Pathway enrichment analysis (PEA) is a computational biology method that identifies biological functions that are overrepresented in a group of genes more than would be expected by chance and ranks these functions by relevance.How does KEGG pathway analysis work? ›
The KEGG pathway representation focuses on the network of gene products, mostly proteins but including functional RNAs. As illustrated in Figure 2, the metabolic pathway is a network of indirect protein–protein interactions, which is actually a network of enzyme–enzyme relations.What is the difference between KEGG and go pathway analysis? ›
GO stands for Gene Ontology and as the name suggests, it annotates genes using an ontology. KEGG, Panther and other "pathway" databases group genes into "pathways" which are basically lists of genes participating in the same biological process.What is the difference between gene mapping and gene sequencing? ›
“A sequence spells out the order of every DNA base in the genome, while a map simply identifies a series of landmarks in the genome,” it said. “Sometimes mapping and sequencing are completely separate processes. For example, it's possible to determine the location of a gene — to 'map' the gene — without sequencing it.What is the difference between a gene and a pathway? ›
The crucial difference between a gene set and a pathway is that a gene set is an unordered collection of genes whereas a pathway is a complex model that describes a given process, mechanism or phenomenon.What are the three types of gene mapping? ›
The three types of maps — linkage, chromosomal, and physical — are illustrated in Figure 7.1 and are distinguished both by the methods used for their derivation and the metric used for measuring distances within them.What can gene sequencing tell you? ›
The sequence tells scientists the kind of genetic information that is carried in a particular DNA segment.
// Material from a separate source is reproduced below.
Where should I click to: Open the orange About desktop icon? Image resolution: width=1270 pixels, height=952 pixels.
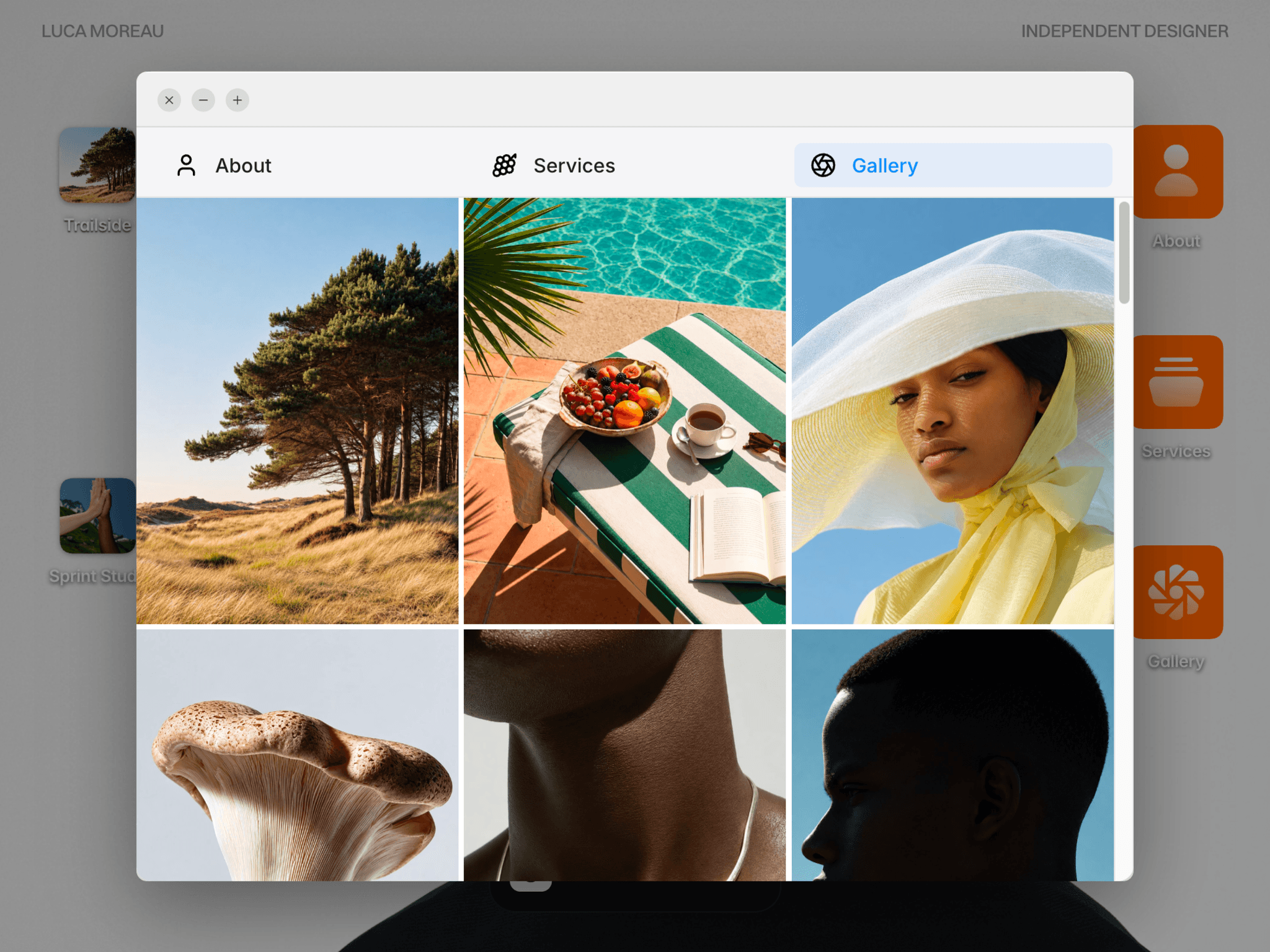point(1178,172)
For example, scientists can use sequence information to determine which stretches of DNA contain genes and which stretches carry regulatory instructions, turning genes on or off.What is the purpose of pathway analysis? ›
Pathway analysis is a set of widely used tools for research in life sciences intended to give meaning to high-throughput biological data. The methodology of these tools settles in the gathering and usage of knowledge that comprise biomolecular functioning, coupled with statistical testing and other algorithms.Which tool is used for pathway analysis? ›
PathVisio. "PathVisio is a free open-source pathway analysis and drawing software which allows drawing, editing, and analyzing biological pathways. It is developed in Java and can be extended with plugins." PathVisio is freely available for download.What is the difference between GSEA and GO? ›
Fundamentally, GSEA is an analysis method and the Gene Ontology is a dataset. There are two different types of entities present in GO: i) genes (or other macromolecules - transcripts, proteins etc); and ii) GO terms.
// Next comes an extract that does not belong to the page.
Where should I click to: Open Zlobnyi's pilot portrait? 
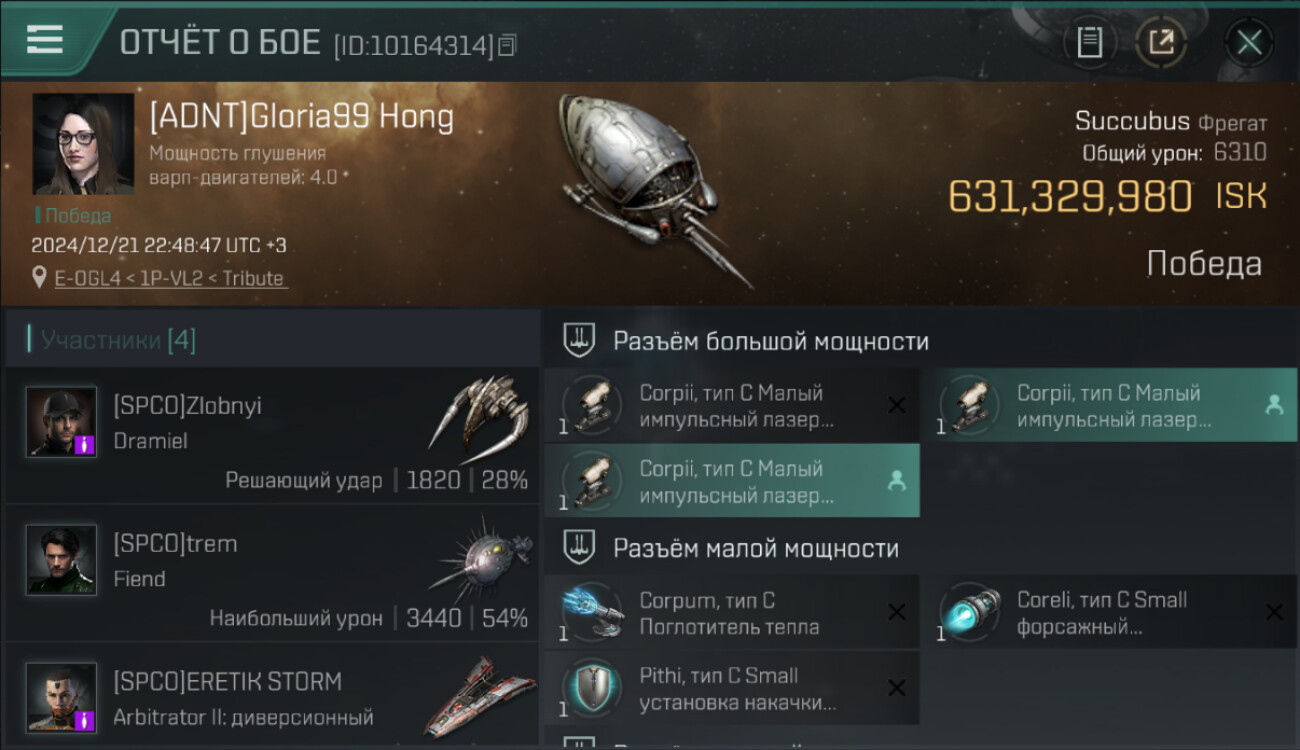point(61,422)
ORA methods differ from GSEA because they only consider the query gene set of interest and need a strict cutoff to classify genes as up- and down-regulated; thus, it is advisable to choose GSEA methods when there is uncertainty about the cutoff value.Is KEGG worth it? ›
Highly recommend!! I love how easy Kegg is to use and honestly feel like it's the most reliable tool I've had in my pregnancy journey. I actually became pregnant on my 2nd or 3rd cycle using Kegg, unfortunately that pregnancy resulted in miscarriage.When should I start using KEGG? ›
kegg is best suited for women who are trying to get pregnant, have regular ovulatory cycles of 21-40 days in length, are off hormonal birth control or IUD and their ovulatory cycles have returned, and are at least 6 weeks postpartum and have had at least two menstrual cycles.Is KEGG an ontology? ›
It is an ontology database containing hierarchical classifications of various entities including genes, proteins, organisms, diseases, drugs, and chemical compounds.